Kur'an-ı Kerim ve Türkçe Meali Sayfa 86
45. Ve Allah Teâlâ sizin düşmanlarınızı daha ziyâde bilicidir. Ve Allah Teâlâ bir velî olarak kâfidir. Ve Allah Teâlâ bir yardımcı olarak da kâfidir.
46. O Yahudi olanlardan ki, kelimeleri yerlerinden tebdîl ederler ve dillerini eğerek ve dine dokunarak, «İşittik ve isyan ettik, işit, işitmez olası ve râina,» derler. Ve eğer onlar «İşittik ve itaat ettik ve işit ve bize nazar et» deselerdi elbette onlar için hayırlı ve ziyâde dürüst olurdu. Velâkin Allah Teâlâ onlara küfürleri sebebiyle lânet etmiştir. Artık pek az müstesna olmak üzere onlar imân etmezler.
47. Ey kendilerine kitap verilmiş olanlar! Sizin beraberinizde bulunanı musaddık olarak indirmiş olduğumuza imân ediniz, Biz birtakım yüzleri silip de enselerine çevirmemizden veya Ashâb-ı Sebt'e lânet ettiğimiz gibi onlara lânet etmemizden evvel. Ve Allah Teâlâ'nın emri, vaki bulunmaktadır.
48. Şüphe yok ki Allah Teâlâ, zât-ı ulûhiyetine şerik ittihaz edilmesini yarlığamaz. Onun dûnunda olanı da dilediği kimse için yarlığar ve her kim Allah Teâlâ'ya şerik koşarsa muhakkak pek büyük bir günah ile iftirada bulunmuş olur.

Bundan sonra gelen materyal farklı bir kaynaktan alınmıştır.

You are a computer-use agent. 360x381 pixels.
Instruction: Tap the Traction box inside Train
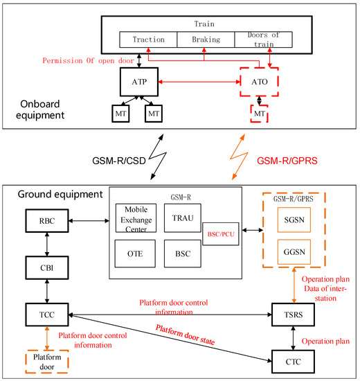148,40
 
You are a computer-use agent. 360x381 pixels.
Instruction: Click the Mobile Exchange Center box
136,218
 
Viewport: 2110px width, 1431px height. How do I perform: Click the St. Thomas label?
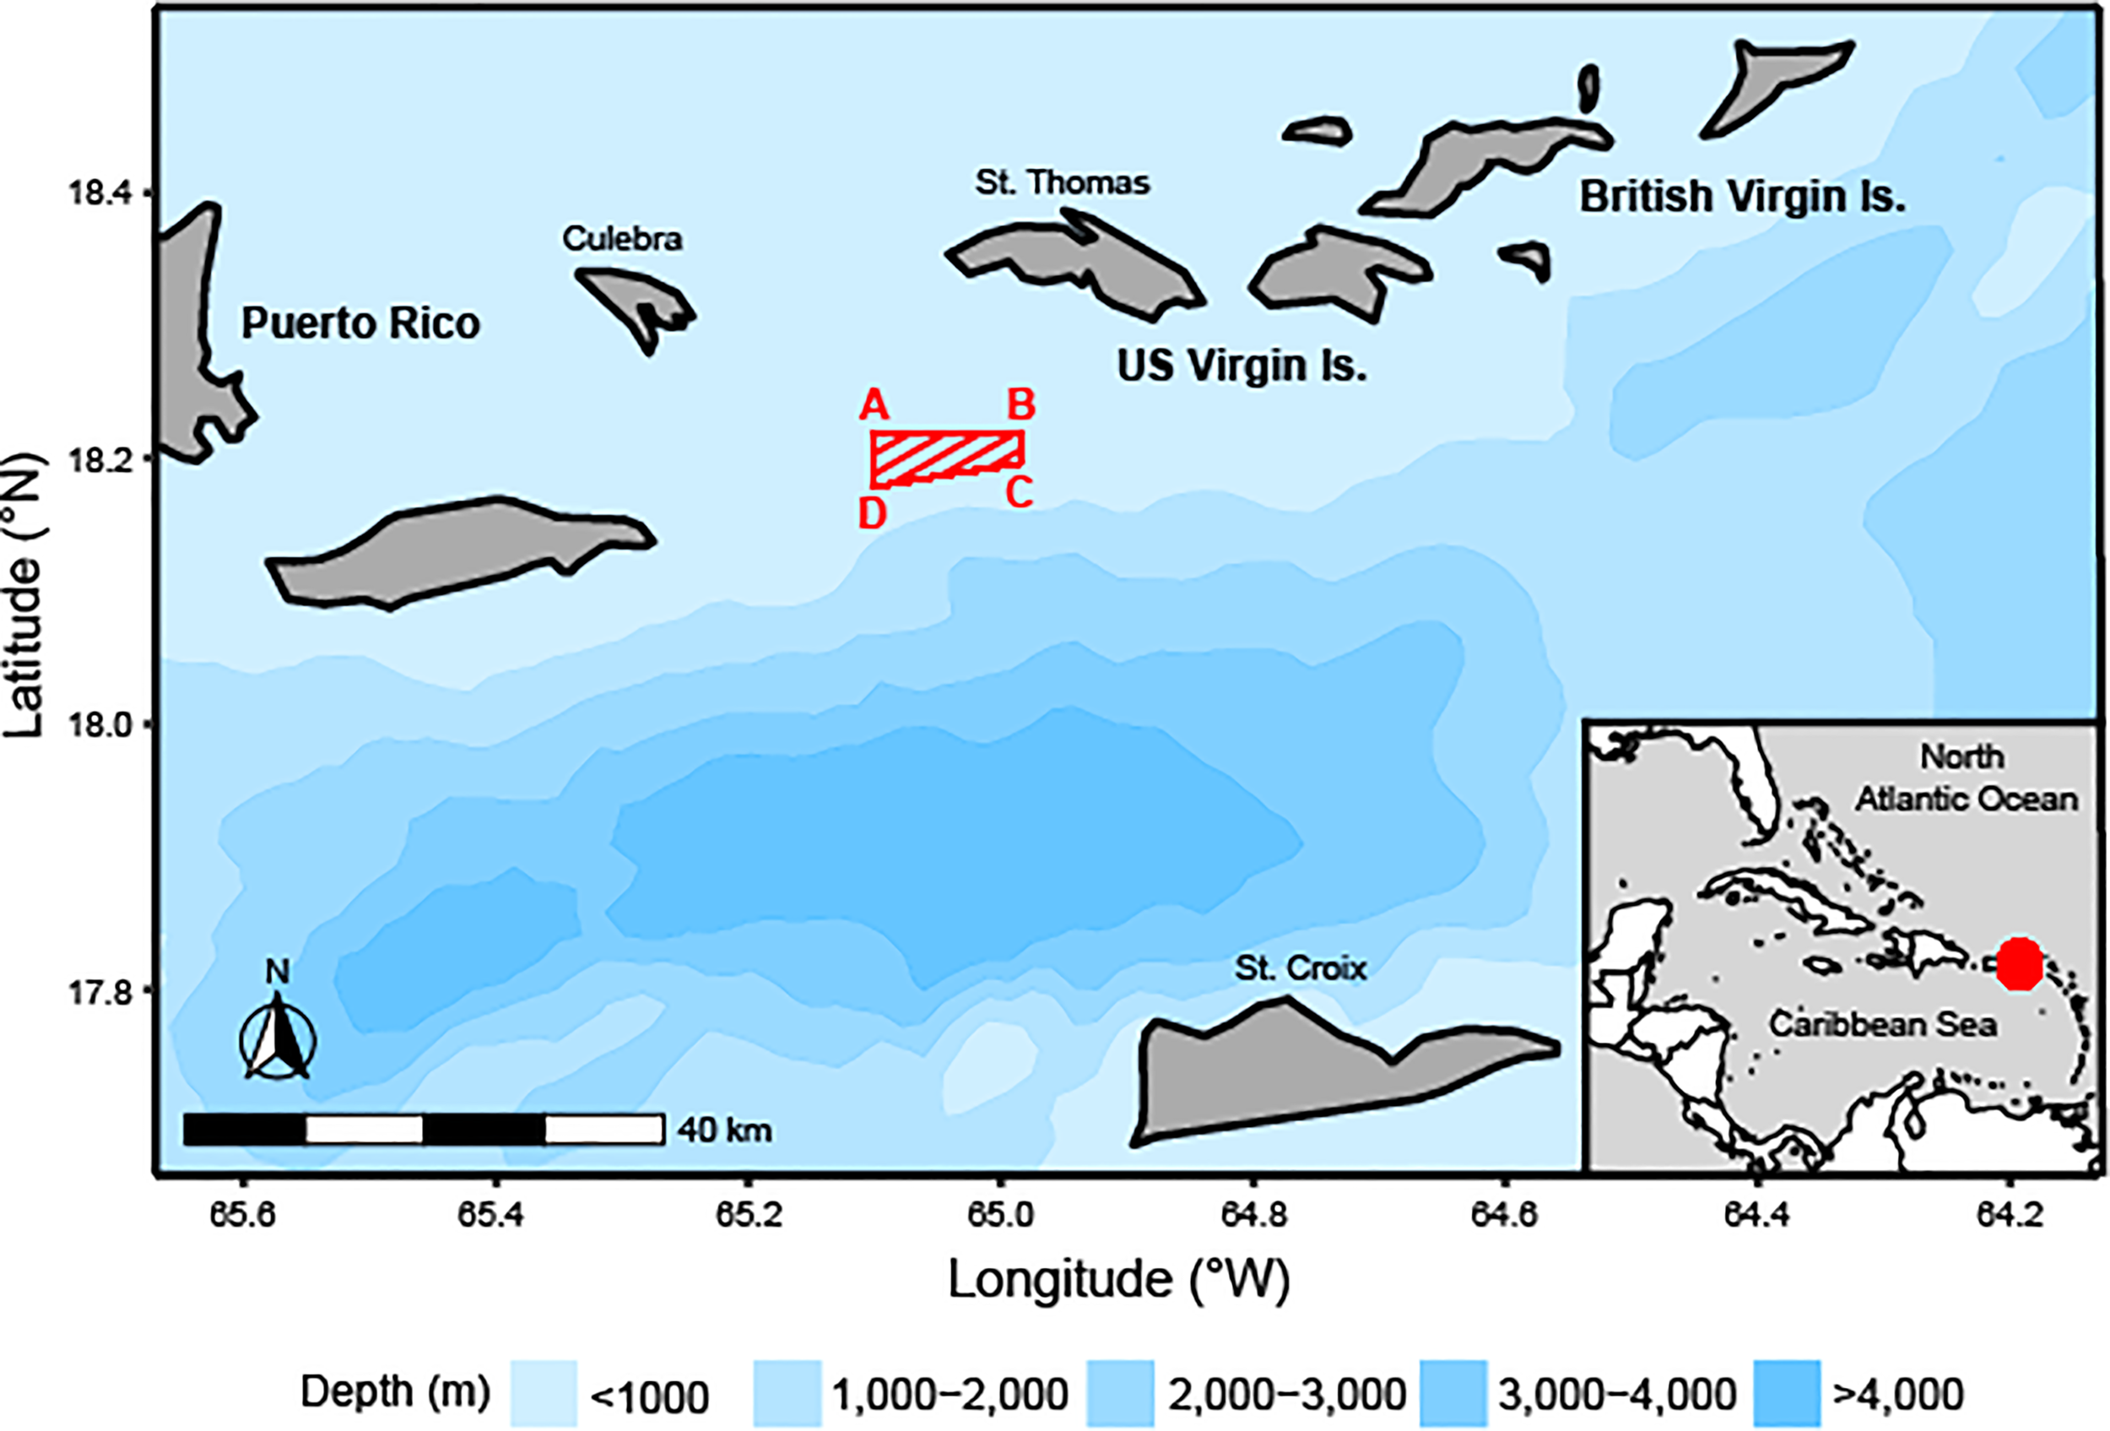coord(1063,182)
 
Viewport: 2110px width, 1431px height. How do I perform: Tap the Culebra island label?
coord(622,239)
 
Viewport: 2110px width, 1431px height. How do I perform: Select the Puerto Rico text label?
coord(360,323)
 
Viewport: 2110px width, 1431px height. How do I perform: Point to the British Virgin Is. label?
coord(1742,197)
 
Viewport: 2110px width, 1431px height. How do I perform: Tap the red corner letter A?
coord(874,404)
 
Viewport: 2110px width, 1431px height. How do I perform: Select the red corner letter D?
coord(873,514)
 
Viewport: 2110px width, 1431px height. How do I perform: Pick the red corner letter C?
coord(1019,493)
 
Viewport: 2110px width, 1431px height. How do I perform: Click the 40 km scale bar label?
coord(724,1130)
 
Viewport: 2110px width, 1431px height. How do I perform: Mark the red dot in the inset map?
coord(2019,964)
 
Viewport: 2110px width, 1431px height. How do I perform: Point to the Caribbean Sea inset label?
coord(1883,1024)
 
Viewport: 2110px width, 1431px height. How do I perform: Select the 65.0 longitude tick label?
coord(1000,1215)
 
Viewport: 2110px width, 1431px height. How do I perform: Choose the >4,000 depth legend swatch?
coord(1787,1393)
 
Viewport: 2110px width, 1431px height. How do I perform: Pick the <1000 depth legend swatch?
coord(544,1393)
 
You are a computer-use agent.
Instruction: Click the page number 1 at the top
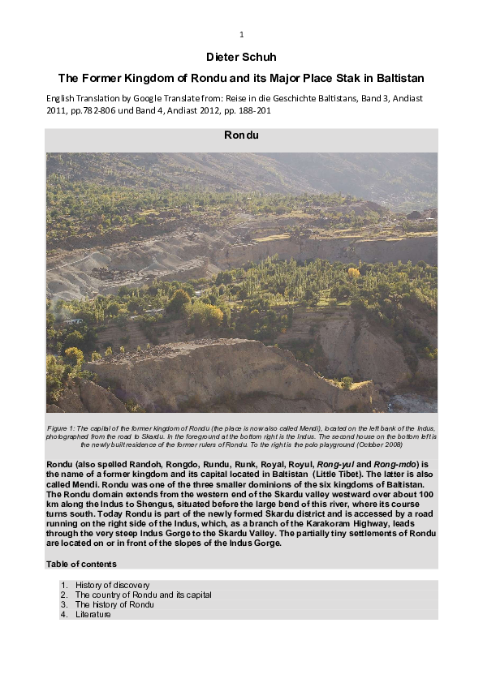coord(241,34)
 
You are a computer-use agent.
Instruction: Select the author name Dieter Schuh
coord(241,58)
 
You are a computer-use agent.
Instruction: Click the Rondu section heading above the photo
coord(241,135)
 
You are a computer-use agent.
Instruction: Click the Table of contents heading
coord(81,564)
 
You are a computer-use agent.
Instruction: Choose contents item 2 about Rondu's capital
coord(143,595)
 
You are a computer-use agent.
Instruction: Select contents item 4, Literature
coord(93,614)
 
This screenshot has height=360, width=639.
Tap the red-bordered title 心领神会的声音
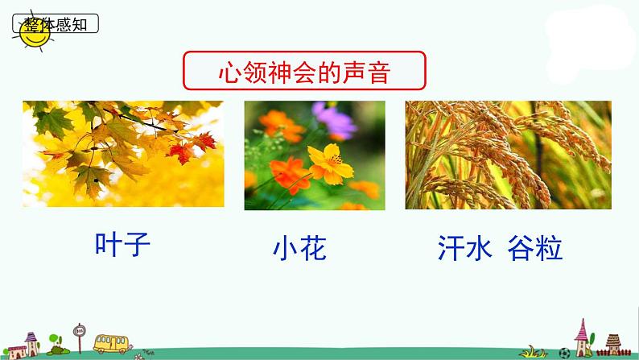click(304, 73)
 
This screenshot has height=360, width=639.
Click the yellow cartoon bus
click(113, 342)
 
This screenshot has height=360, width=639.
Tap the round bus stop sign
click(79, 331)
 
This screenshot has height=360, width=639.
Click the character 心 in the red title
click(229, 73)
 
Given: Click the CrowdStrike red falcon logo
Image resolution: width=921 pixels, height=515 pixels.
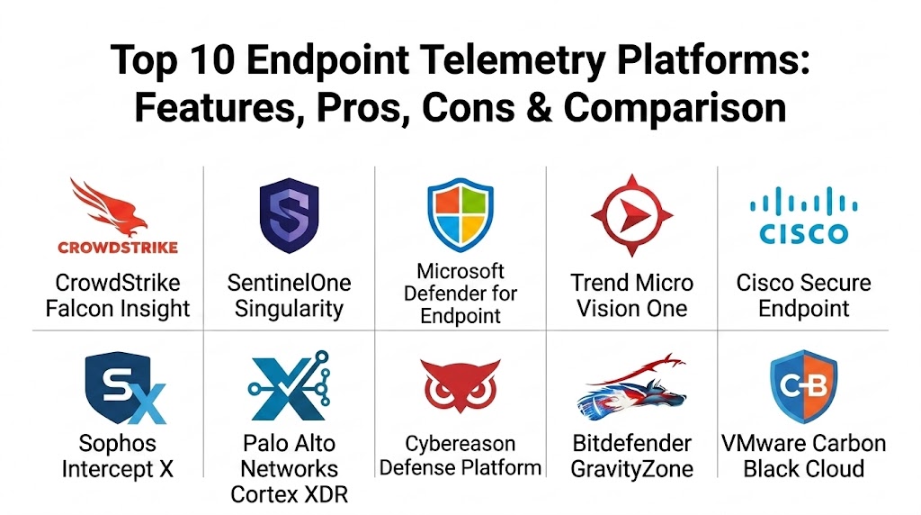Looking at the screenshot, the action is (x=112, y=206).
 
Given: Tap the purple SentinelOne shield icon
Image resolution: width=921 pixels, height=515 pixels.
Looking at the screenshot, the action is (x=289, y=215).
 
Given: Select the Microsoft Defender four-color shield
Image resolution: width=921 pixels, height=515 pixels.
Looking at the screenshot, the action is (x=460, y=214).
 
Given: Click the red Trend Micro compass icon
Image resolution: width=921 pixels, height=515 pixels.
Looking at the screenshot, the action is (x=632, y=215).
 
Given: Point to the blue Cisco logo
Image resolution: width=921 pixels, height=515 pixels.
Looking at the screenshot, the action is (x=803, y=215).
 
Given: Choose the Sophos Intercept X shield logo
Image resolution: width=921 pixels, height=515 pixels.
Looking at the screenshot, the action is (x=125, y=388).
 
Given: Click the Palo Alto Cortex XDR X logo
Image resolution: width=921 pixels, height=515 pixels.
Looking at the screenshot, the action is (x=289, y=386).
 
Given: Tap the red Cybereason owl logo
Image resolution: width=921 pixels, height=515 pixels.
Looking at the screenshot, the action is (x=460, y=385).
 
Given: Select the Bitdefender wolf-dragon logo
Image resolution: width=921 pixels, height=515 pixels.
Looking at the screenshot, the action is (x=632, y=387).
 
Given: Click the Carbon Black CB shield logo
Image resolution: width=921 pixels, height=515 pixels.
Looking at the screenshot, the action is (x=803, y=386).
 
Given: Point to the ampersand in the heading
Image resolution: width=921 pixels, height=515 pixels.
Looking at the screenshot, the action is (x=539, y=107).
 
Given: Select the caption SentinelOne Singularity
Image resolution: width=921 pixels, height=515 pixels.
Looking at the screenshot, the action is (x=289, y=295).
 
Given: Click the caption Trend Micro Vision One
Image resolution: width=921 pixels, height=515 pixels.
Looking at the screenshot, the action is (x=632, y=295).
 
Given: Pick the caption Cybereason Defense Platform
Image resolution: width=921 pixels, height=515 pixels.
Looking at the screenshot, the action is (x=460, y=456).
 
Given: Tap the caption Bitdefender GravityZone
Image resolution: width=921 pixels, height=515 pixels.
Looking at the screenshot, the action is (x=632, y=456).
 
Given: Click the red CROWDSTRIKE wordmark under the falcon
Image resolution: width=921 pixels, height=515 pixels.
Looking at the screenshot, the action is (x=118, y=247).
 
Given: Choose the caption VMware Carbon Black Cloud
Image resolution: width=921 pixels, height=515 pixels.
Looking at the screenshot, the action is (x=803, y=456).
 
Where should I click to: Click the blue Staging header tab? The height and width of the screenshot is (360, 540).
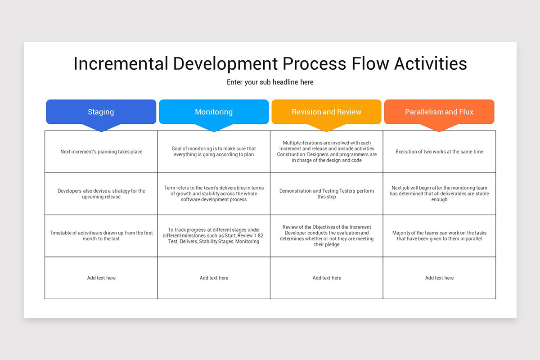[x=101, y=112]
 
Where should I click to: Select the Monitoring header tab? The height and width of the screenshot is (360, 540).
[x=214, y=112]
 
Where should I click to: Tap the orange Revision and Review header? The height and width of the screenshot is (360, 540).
[x=326, y=112]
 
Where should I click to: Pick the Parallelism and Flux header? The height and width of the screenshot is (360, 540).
[x=439, y=112]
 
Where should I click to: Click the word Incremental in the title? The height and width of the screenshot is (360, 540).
[x=120, y=64]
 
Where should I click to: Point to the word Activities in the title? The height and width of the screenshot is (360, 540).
[x=430, y=64]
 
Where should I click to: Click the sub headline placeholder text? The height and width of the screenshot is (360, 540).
[x=270, y=82]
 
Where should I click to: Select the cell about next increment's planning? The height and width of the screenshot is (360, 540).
[x=101, y=152]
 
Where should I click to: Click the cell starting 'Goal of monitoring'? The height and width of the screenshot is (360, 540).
[x=214, y=152]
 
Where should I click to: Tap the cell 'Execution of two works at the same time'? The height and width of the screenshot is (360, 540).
[x=439, y=152]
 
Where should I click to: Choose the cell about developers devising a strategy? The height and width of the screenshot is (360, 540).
[x=101, y=194]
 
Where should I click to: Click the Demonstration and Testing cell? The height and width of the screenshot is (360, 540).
[x=327, y=194]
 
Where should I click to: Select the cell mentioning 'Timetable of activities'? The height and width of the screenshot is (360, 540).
[x=101, y=236]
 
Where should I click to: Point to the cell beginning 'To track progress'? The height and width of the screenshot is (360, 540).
[x=214, y=236]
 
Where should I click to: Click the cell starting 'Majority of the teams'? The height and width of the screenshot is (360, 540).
[x=439, y=236]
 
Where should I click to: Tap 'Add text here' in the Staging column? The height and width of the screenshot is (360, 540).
[x=101, y=278]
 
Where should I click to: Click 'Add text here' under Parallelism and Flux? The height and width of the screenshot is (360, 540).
[x=439, y=278]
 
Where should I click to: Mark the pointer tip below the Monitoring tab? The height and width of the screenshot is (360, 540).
[x=214, y=130]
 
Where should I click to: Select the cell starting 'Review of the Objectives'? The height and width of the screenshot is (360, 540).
[x=327, y=236]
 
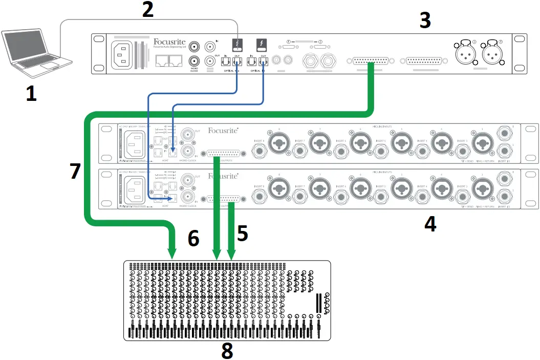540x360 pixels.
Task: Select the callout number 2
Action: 147,10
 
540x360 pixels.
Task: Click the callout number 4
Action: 430,223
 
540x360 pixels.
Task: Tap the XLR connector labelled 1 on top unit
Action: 493,52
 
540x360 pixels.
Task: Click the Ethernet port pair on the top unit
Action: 168,61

49. Bakmadın mı o kimselere ki, nefislerini tezkiye eder dururlar. Belki Allah Teâlâ dilediğini tezkiye eder ve kıl kadar zulüm edilmezler.
50. Bak Allah Teâlâ'ya karşı nasıl yalan uyduruyorlar. Bu açık bir günah olmak için kâfidir.
51. Görmedin mi o kendilerine kitaptan bir nâsip verilmiş kimseleri ki, Cibt ve Tâğût'a imân ediyorlar ve kâfirler için, «Bunlar mü'minlerden daha doğru bir yoldadırlar,» deyiveriyorlar.